• TASK TO COMPLETE: Beginning with the line that contains "Increase transition duration", print each line to the end of the data exactly. Omit the pictures.

• RECORDS TO USE:
==*==
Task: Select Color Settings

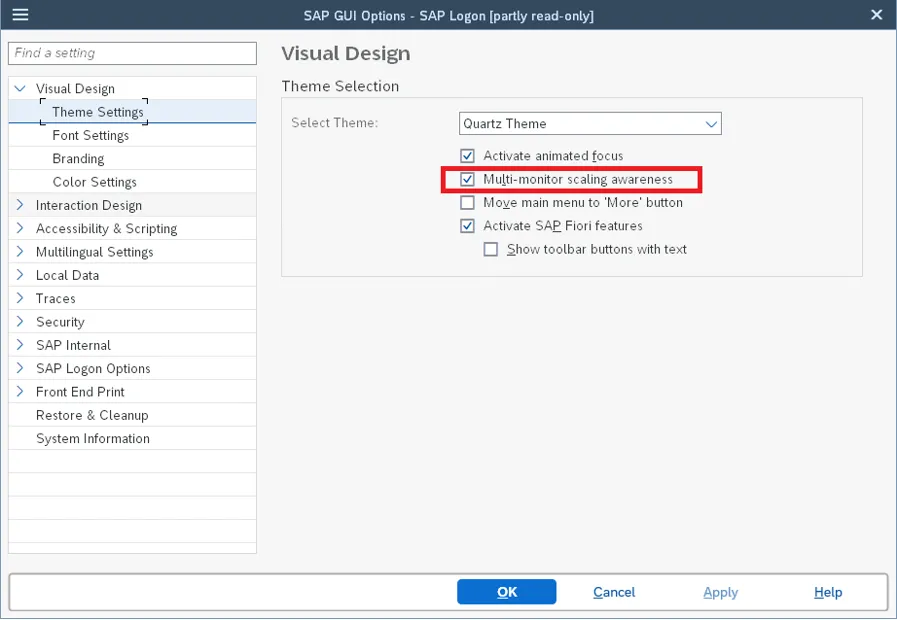Action: click(x=94, y=181)
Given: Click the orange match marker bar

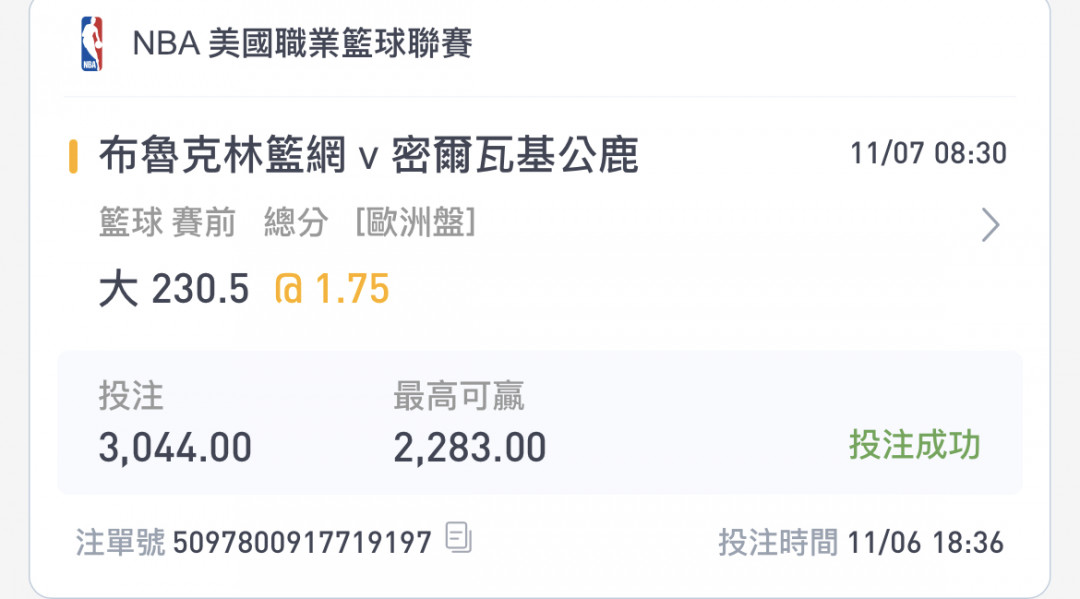Looking at the screenshot, I should point(73,156).
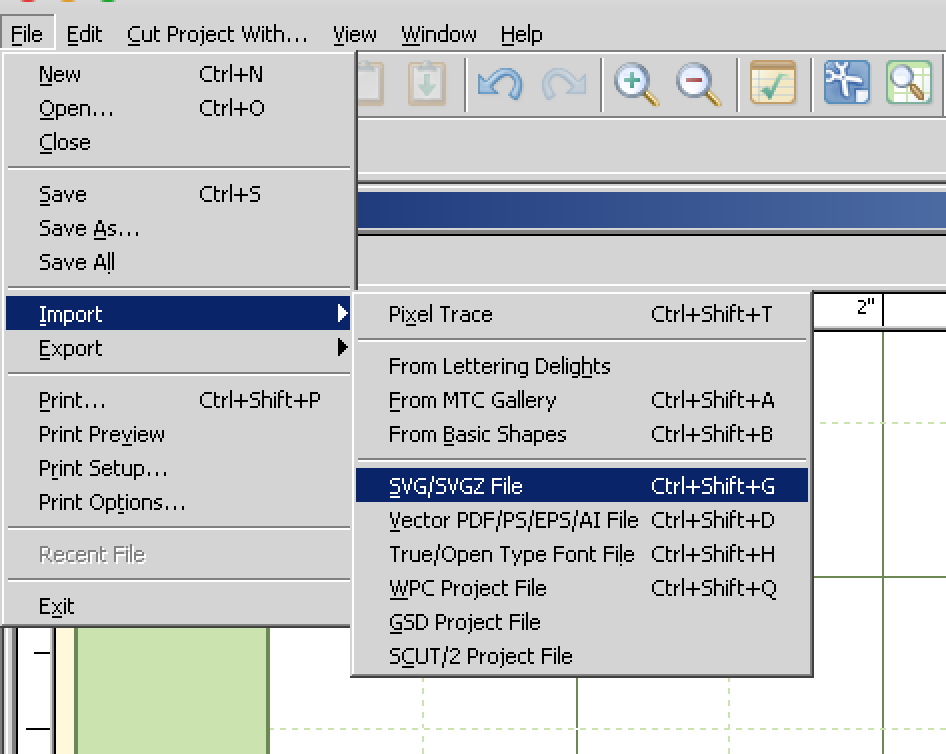The height and width of the screenshot is (754, 946).
Task: Open the Help menu
Action: pyautogui.click(x=521, y=34)
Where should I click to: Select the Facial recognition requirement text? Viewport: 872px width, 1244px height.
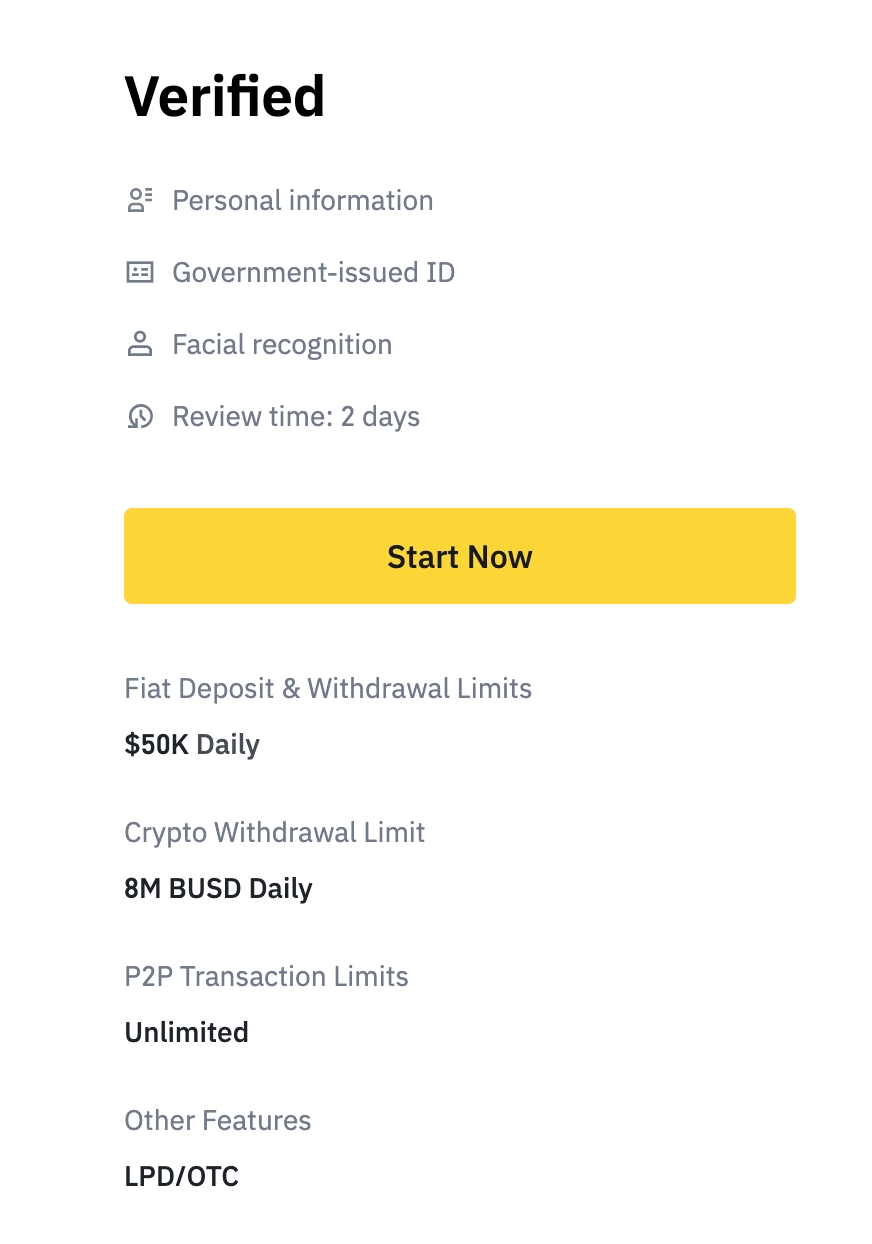point(282,345)
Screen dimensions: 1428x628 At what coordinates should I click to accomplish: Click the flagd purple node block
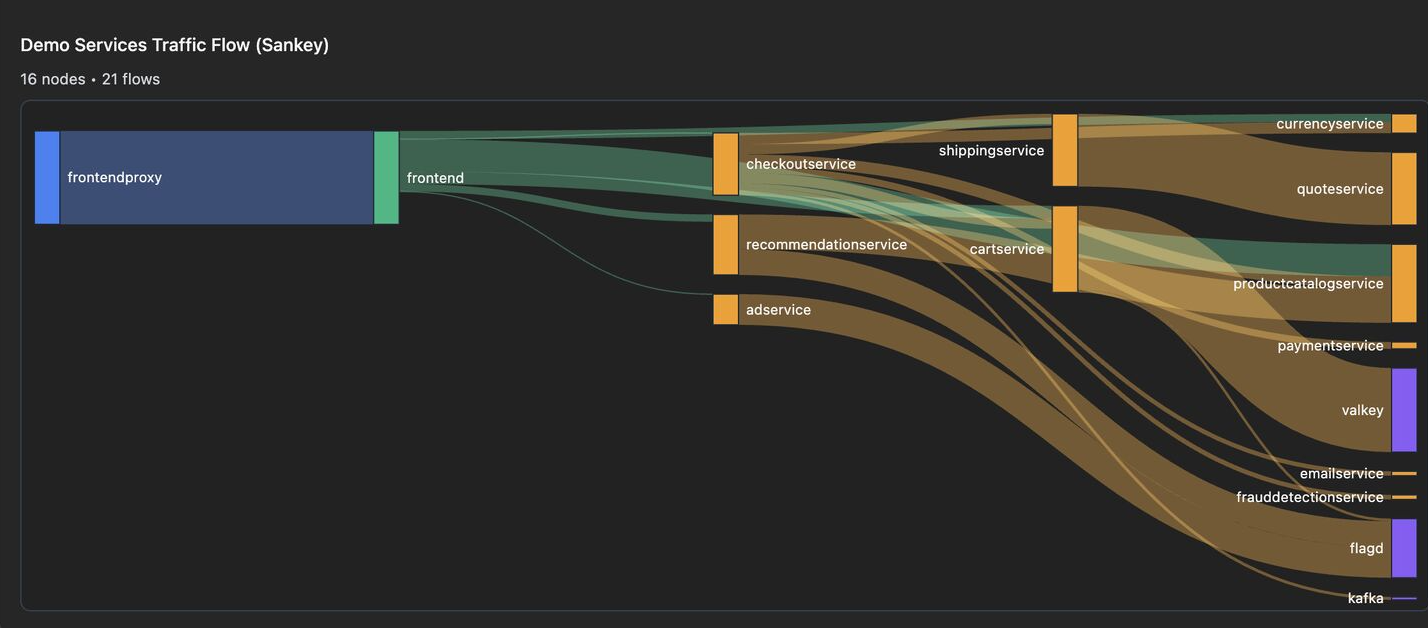click(x=1404, y=547)
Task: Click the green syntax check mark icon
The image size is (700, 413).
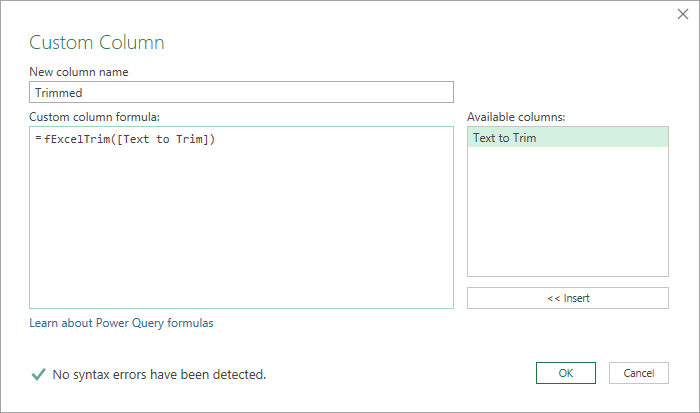Action: point(38,374)
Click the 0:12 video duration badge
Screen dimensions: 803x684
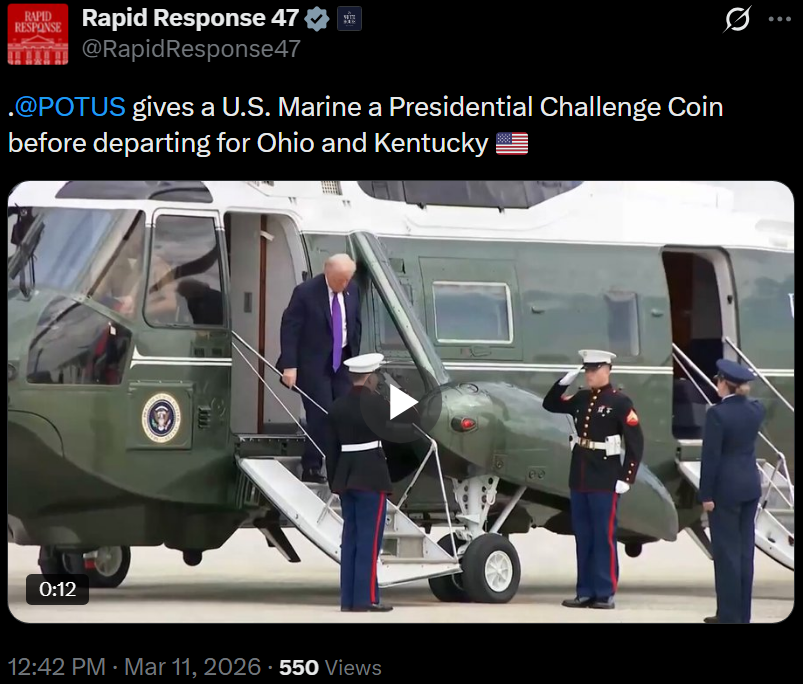[58, 589]
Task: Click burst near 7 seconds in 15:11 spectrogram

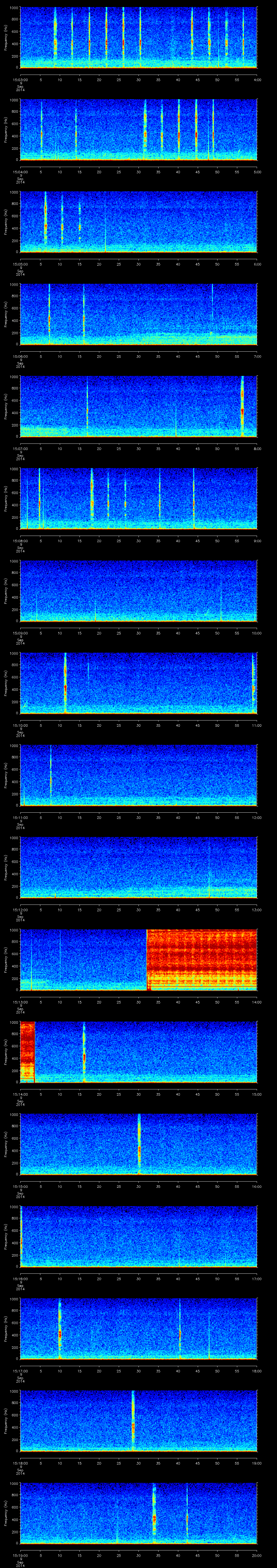Action: tap(51, 775)
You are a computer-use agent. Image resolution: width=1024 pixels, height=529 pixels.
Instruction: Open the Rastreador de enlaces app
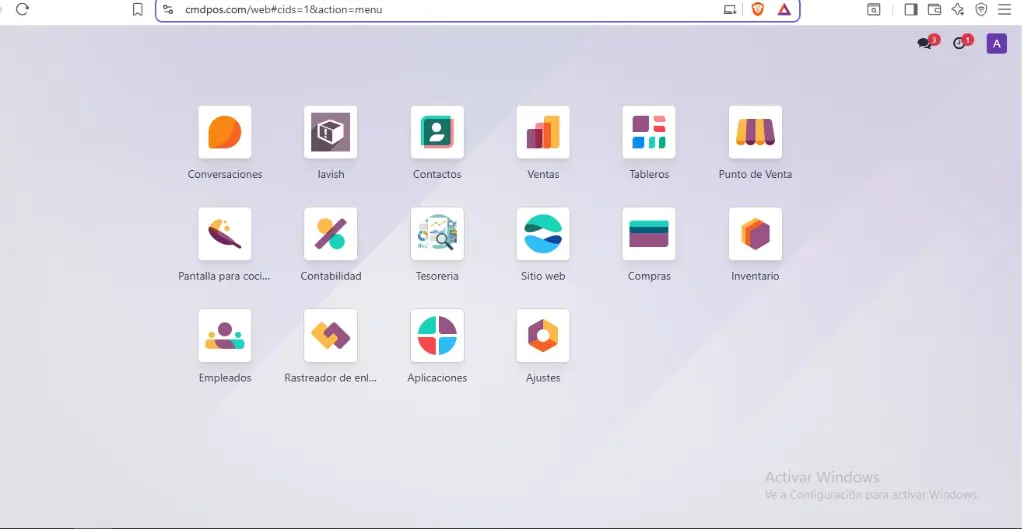pyautogui.click(x=330, y=336)
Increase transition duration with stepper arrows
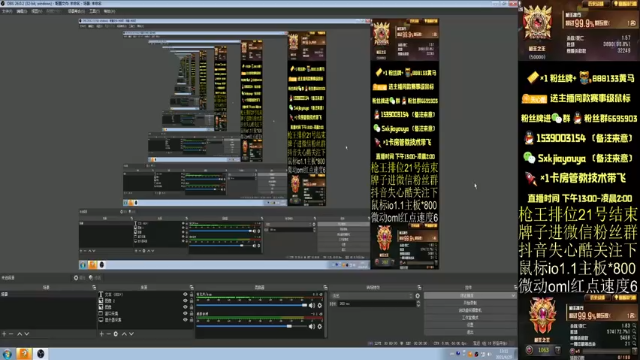Viewport: 640px width, 360px height. click(418, 304)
==*==
• OUTPUT BELOW:
Increase transition duration with stepper arrows
Viewport: 640px width, 360px height. click(418, 304)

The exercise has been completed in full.